The Popular Front (Front populaire pour la réalisation des objectifs de la révolution) is a coalition of left, nationalist and green political parties founded on 7 October 2012 as an alternative to the secular coalition of Nidaa Tounes and to the "troïka", the coalition of ruling parties that includes the Islamist Ennahda, the Congress for the Republic and Ettakatol.
The Popular Front spokesman is Hamma Hammami, secretary general of the Workers' Party.
Chokri Belaïd, who was murdered on 6 February 2013, was the leader of the Democratic Patriots' Movement, which belonged to the front.
On 30 April 2013 Mohamed Brahmi made an official announcement on radio Shems FM that the People's movement would join the Popular Front coalition. He said that he thought the Popular Front was essential for Tunisia since it provided the hope of achieving the goals of the revolution: justice, democracy and productivity.

===Assassination of Brahmi===
Brahmi left the People's Movement in July 2013 to form a new organization.
When he quit on 7 July he said that Islamists had infiltrated the Popular Movement. (Note: However, in an interview published on 21 July 2013 a few days before his death Brahmi said that his former party could not be accused of infidelity and atheism, and that he personally had made the pilgrimage four times.)
Four members of the political bureau of the party, as well as coordinators of regional offices and dozens of supporters, also resigned from the party after a strategy session that discussed the party position on national and pan-Arab issues, political Islam and the coalition with the Popular Front. A 17-member committee was announced to formalize the creation of a new party to be called the Courant Populaire (Popular Current).
Speaking on the "Midi Show" Brahmi said that he had already written his resignation on 16 December 2012.
He said he would act as interim general coordinator of the Popular Current until a congress was held to found the new party.

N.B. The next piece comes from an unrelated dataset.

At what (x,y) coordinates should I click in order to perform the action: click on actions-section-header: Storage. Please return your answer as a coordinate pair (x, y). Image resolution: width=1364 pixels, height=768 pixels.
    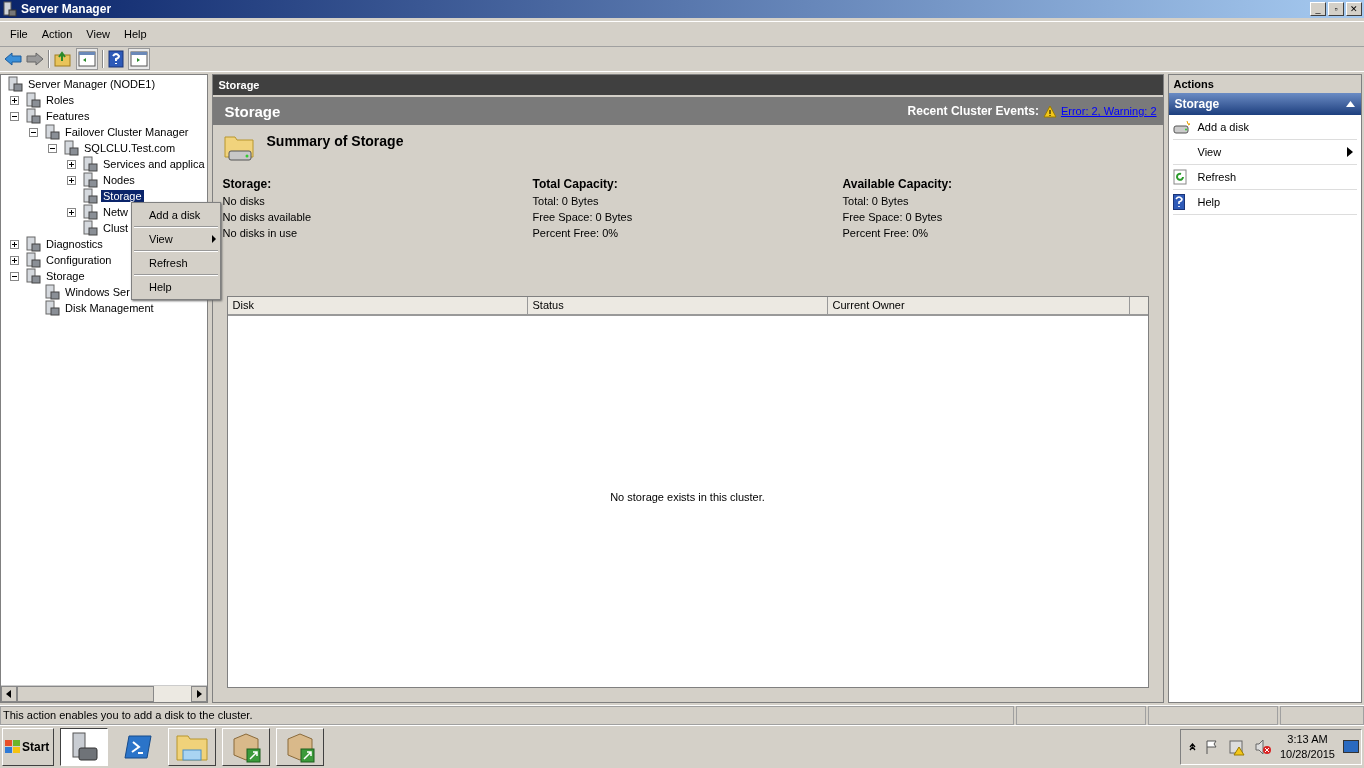
    Looking at the image, I should click on (1197, 104).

On 25 July 2013 Brahmi was shot dead outside his house by unknown assassins. The killers fled the scene on a motorbike.
The motive was not known.
Khaled Khichi, a lawyer and member of the party, announced Brahmi's death from the hospital.
The killing triggered demonstrations against the government of Prime Minister Ali Laarayedh.
Brahmi's state funeral was arranged for Saturday 27 July 2013.
He was buried in Jellaz cemetery beside Chokri Belaid.

===After the 2019 parliamentary elections===
After the 2019 Tunisian parliamentary election, the newly elected MP Zouhair Maghzaoui announced in a press statement, that they will form a parliamentary bloc with the Democratic Current.